## Task directions
Copy out all lines of the listing below that hold "This".

## Materials provided
= = = =

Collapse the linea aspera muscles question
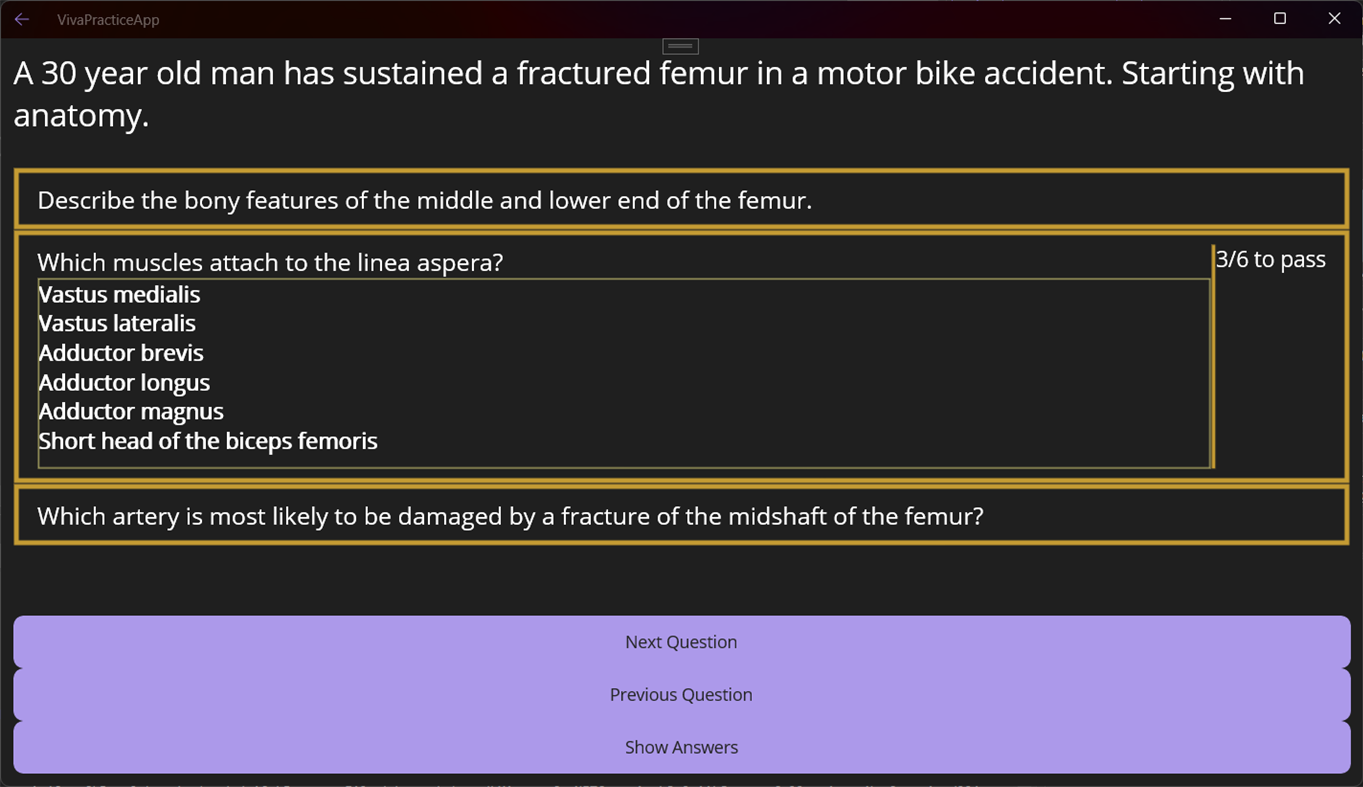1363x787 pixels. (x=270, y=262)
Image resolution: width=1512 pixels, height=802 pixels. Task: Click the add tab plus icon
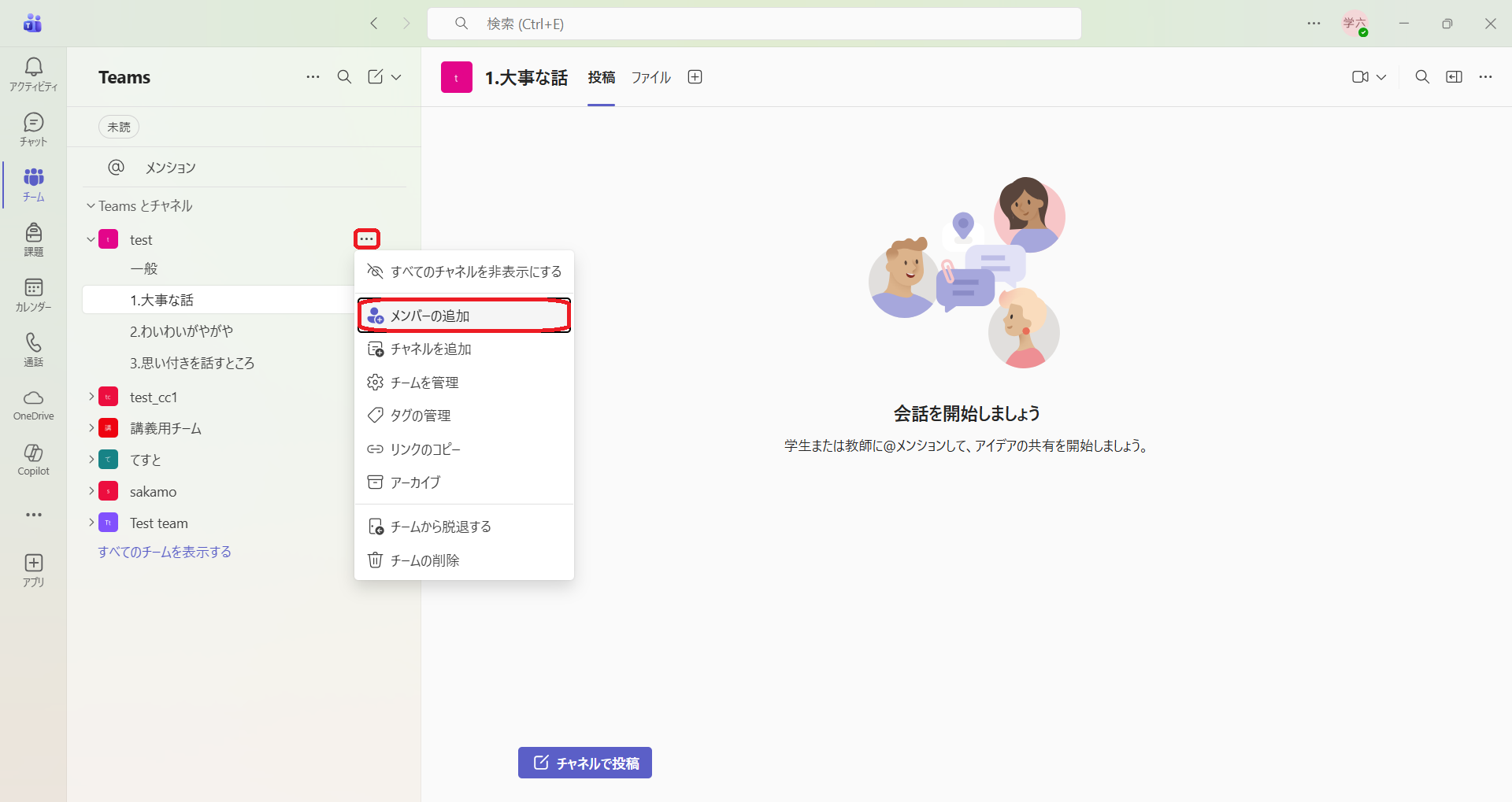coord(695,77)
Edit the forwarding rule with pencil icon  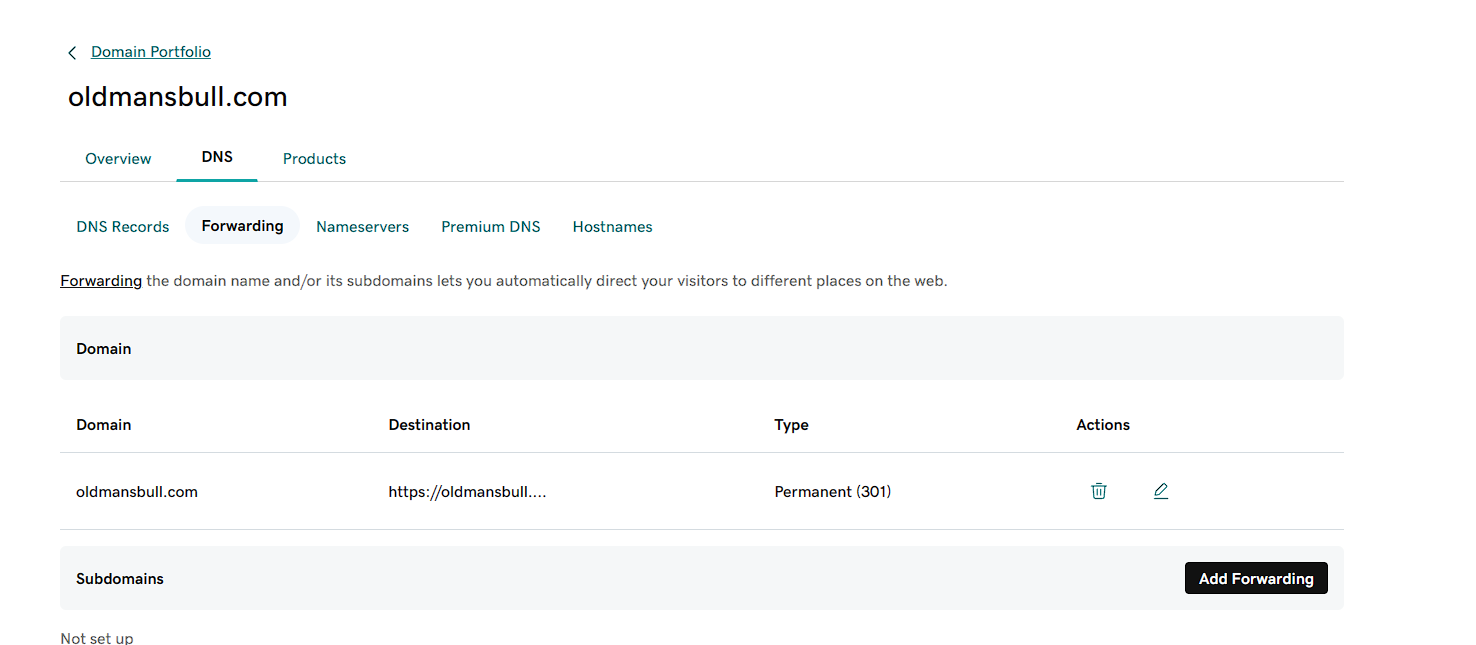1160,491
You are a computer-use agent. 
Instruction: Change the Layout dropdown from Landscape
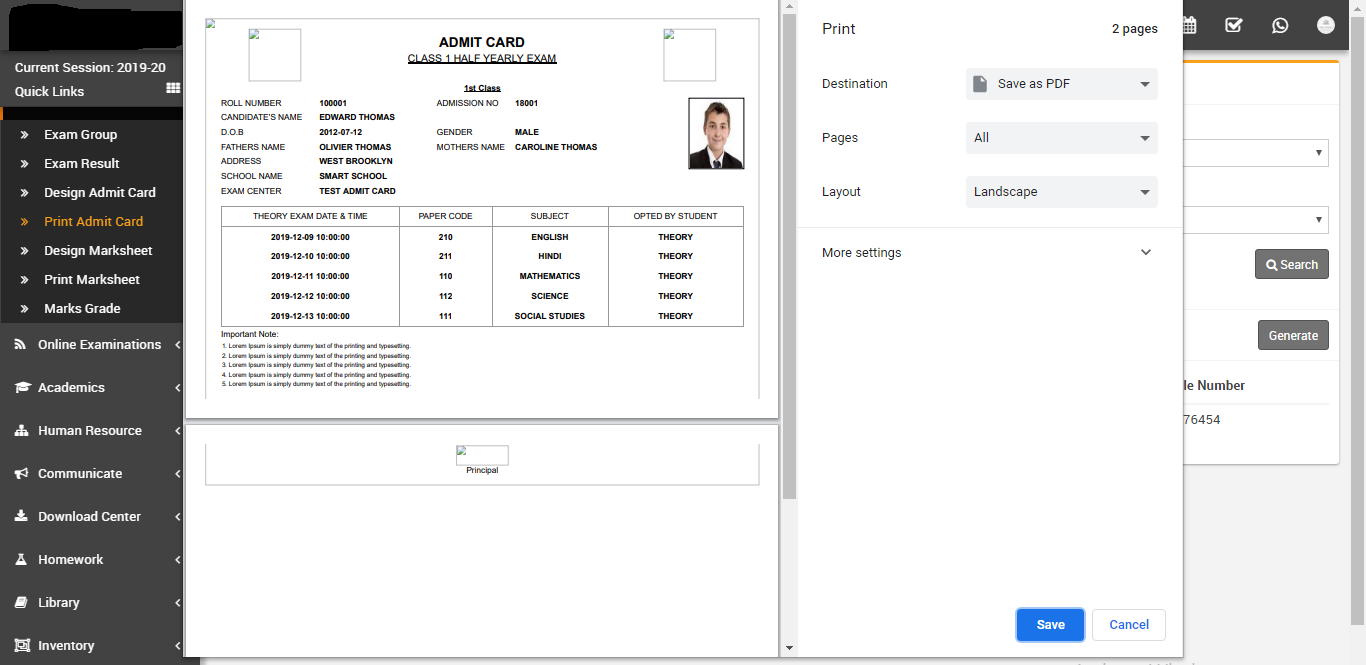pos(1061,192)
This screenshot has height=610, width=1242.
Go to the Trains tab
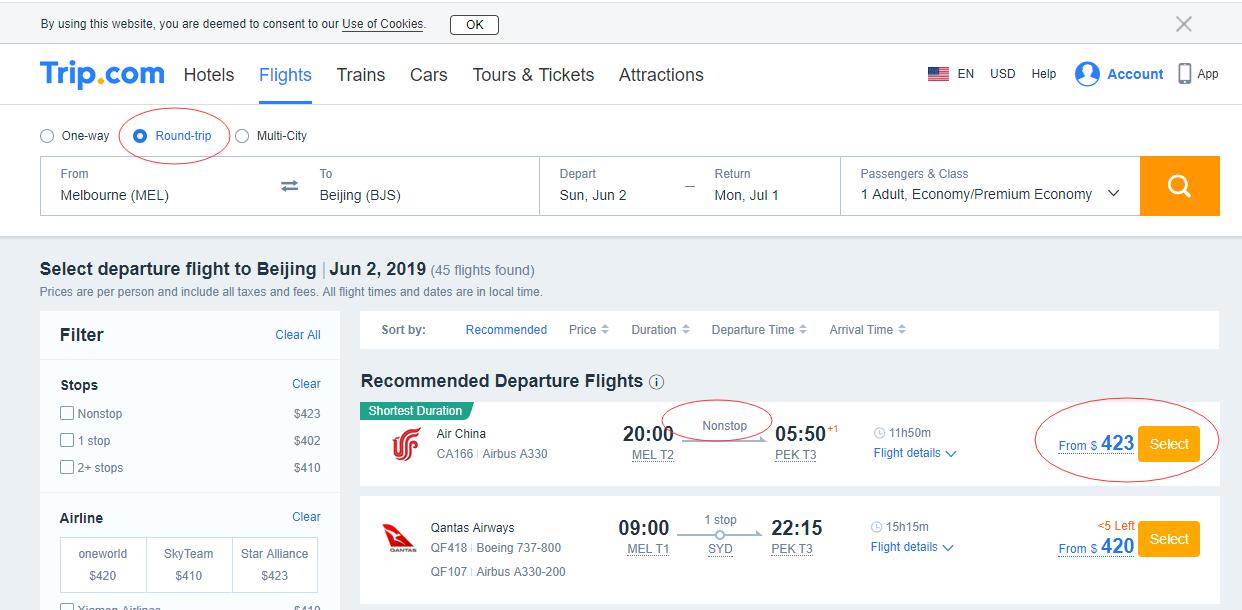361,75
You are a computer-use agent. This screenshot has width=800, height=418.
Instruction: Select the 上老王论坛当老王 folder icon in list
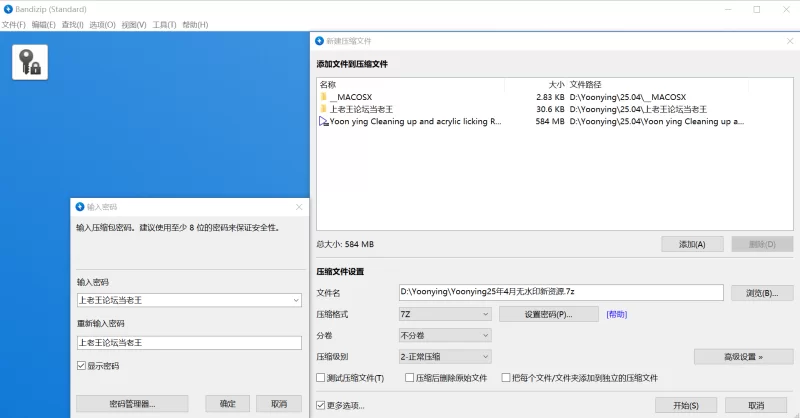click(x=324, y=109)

= = = =

## Exercise answer
This screenshot has height=610, width=1242.
You are a computer-use agent. This screenshot has width=800, height=418.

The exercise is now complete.